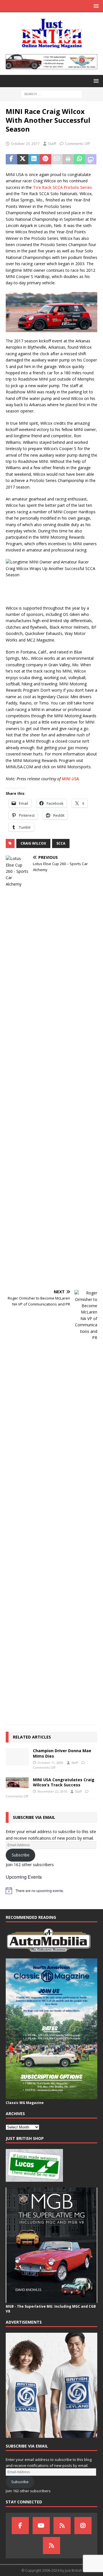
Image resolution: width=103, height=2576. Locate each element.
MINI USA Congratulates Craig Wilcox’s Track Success (63, 1782)
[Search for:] (51, 93)
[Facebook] (20, 2525)
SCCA (60, 843)
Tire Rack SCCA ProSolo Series (62, 187)
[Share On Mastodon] (90, 159)
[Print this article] (68, 159)
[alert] (51, 1890)
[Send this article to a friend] (57, 159)
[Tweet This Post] (23, 159)
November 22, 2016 (52, 1791)
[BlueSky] (62, 2525)
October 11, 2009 (50, 1762)
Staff (52, 143)
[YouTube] (41, 2525)
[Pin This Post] (45, 159)
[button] (95, 5)
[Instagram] (83, 2525)
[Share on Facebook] (11, 159)
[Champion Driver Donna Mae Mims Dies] (17, 1756)
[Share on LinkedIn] (34, 159)
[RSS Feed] (51, 2545)
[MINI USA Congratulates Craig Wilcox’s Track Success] (17, 1782)
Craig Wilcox (33, 843)
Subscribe (20, 1855)
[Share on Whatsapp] (79, 159)
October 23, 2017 (25, 143)
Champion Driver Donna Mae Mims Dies (62, 1753)
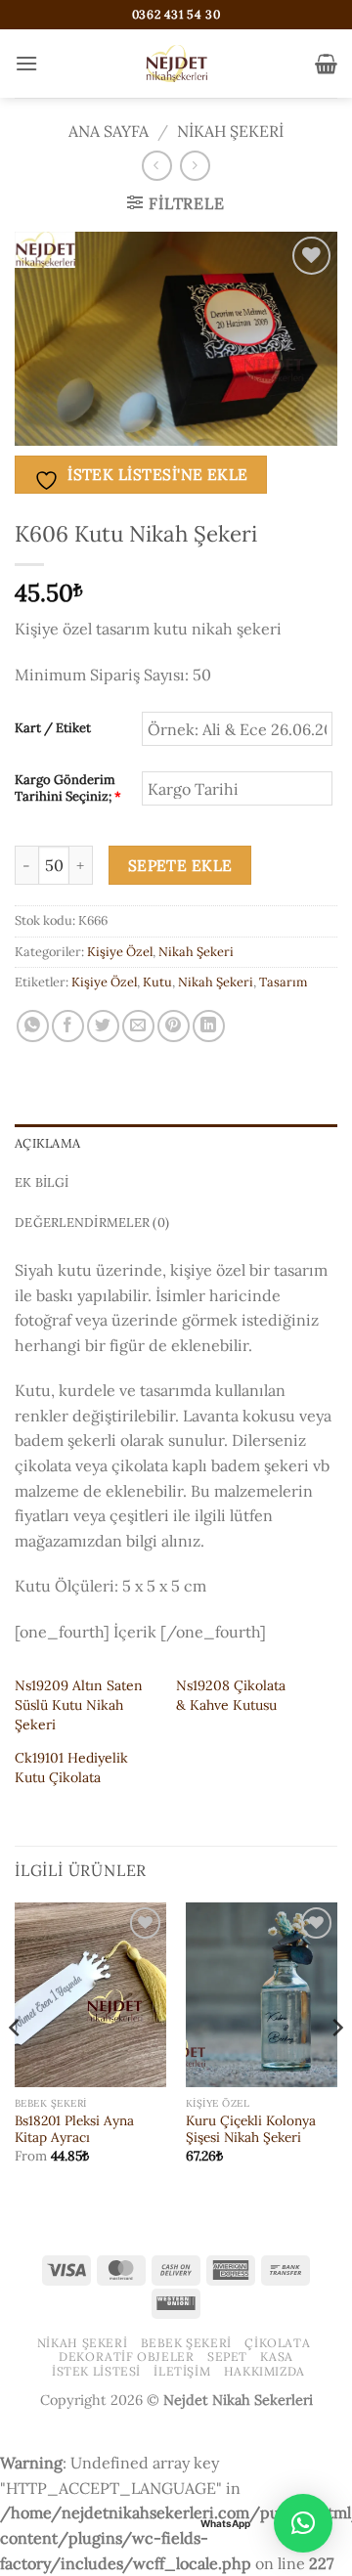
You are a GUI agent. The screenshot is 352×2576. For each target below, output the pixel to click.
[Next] (336, 2066)
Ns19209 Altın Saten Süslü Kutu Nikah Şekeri (79, 1705)
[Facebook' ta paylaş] (68, 1026)
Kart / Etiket (53, 728)
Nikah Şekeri (230, 131)
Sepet (227, 2356)
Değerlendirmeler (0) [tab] (92, 1222)
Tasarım (283, 982)
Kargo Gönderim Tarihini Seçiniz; (68, 788)
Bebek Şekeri (186, 2343)
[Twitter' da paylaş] (103, 1026)
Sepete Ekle (180, 865)
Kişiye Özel (120, 951)
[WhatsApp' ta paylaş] (33, 1026)
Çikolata (277, 2343)
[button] (26, 63)
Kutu (157, 982)
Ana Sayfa (108, 131)
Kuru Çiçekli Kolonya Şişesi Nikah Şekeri (251, 2130)
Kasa (276, 2356)
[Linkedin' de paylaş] (209, 1026)
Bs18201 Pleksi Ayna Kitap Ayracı (74, 2130)
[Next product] (157, 166)
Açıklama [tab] (47, 1143)
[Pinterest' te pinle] (173, 1026)
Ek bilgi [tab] (41, 1182)
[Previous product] (195, 166)
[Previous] (15, 2066)
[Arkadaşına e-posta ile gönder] (138, 1026)
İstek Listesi (96, 2371)
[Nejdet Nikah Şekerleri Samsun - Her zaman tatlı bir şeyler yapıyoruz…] (176, 63)
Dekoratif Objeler (126, 2356)
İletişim (182, 2371)
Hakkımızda (264, 2371)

****

* WHAT YOU HAVE TO DO:
When you find the line that contains "[Share on LinkedIn] (34, 159)", retype it and every line after it through the end of the data above, exactly, with no pictures.

* EXERCISE RESPONSE:
[Share on LinkedIn] (34, 159)
[RSS Feed] (51, 2545)
[MINI USA Congratulates Craig Wilcox’s Track Success] (17, 1782)
Craig Wilcox (33, 843)
Subscribe (20, 1855)
[Share on Whatsapp] (79, 159)
October 23, 2017 (25, 143)
Champion Driver Donna Mae Mims Dies (62, 1753)
You are a GUI agent. The screenshot is 352×2576. For each target below, output the pixel to click.
[Next] (336, 2066)
Ns19209 Altın Saten Süslü Kutu Nikah Şekeri (79, 1705)
[Facebook' ta paylaş] (68, 1026)
Kart / Etiket (53, 728)
Nikah Şekeri (230, 131)
Sepet (227, 2356)
Değerlendirmeler (0) [tab] (92, 1222)
Tasarım (283, 982)
Kargo Gönderim Tarihini Seçiniz; (68, 788)
Bebek Şekeri (186, 2343)
[Twitter' da paylaş] (103, 1026)
Sepete Ekle (180, 865)
Kişiye Özel (120, 951)
[WhatsApp' ta paylaş] (33, 1026)
Çikolata (277, 2343)
[button] (26, 63)
Kutu (157, 982)
Ana Sayfa (108, 131)
Kuru Çiçekli Kolonya Şişesi Nikah Şekeri (251, 2130)
Kasa (276, 2356)
[Linkedin' de paylaş] (209, 1026)
Bs18201 Pleksi Ayna Kitap Ayracı (74, 2130)
[Next product] (157, 166)
Açıklama [tab] (47, 1143)
[Pinterest' te pinle] (173, 1026)
Ek bilgi [tab] (41, 1182)
[Previous product] (195, 166)
[Previous] (15, 2066)
[Arkadaşına e-posta ile gönder] (138, 1026)
İstek Listesi (96, 2371)
[Nejdet Nikah Şekerleri Samsun - Her zaman tatlı bir şeyler yapıyoruz…] (176, 63)
Dekoratif Objeler (126, 2356)
İletişim (182, 2371)
Hakkımızda (264, 2371)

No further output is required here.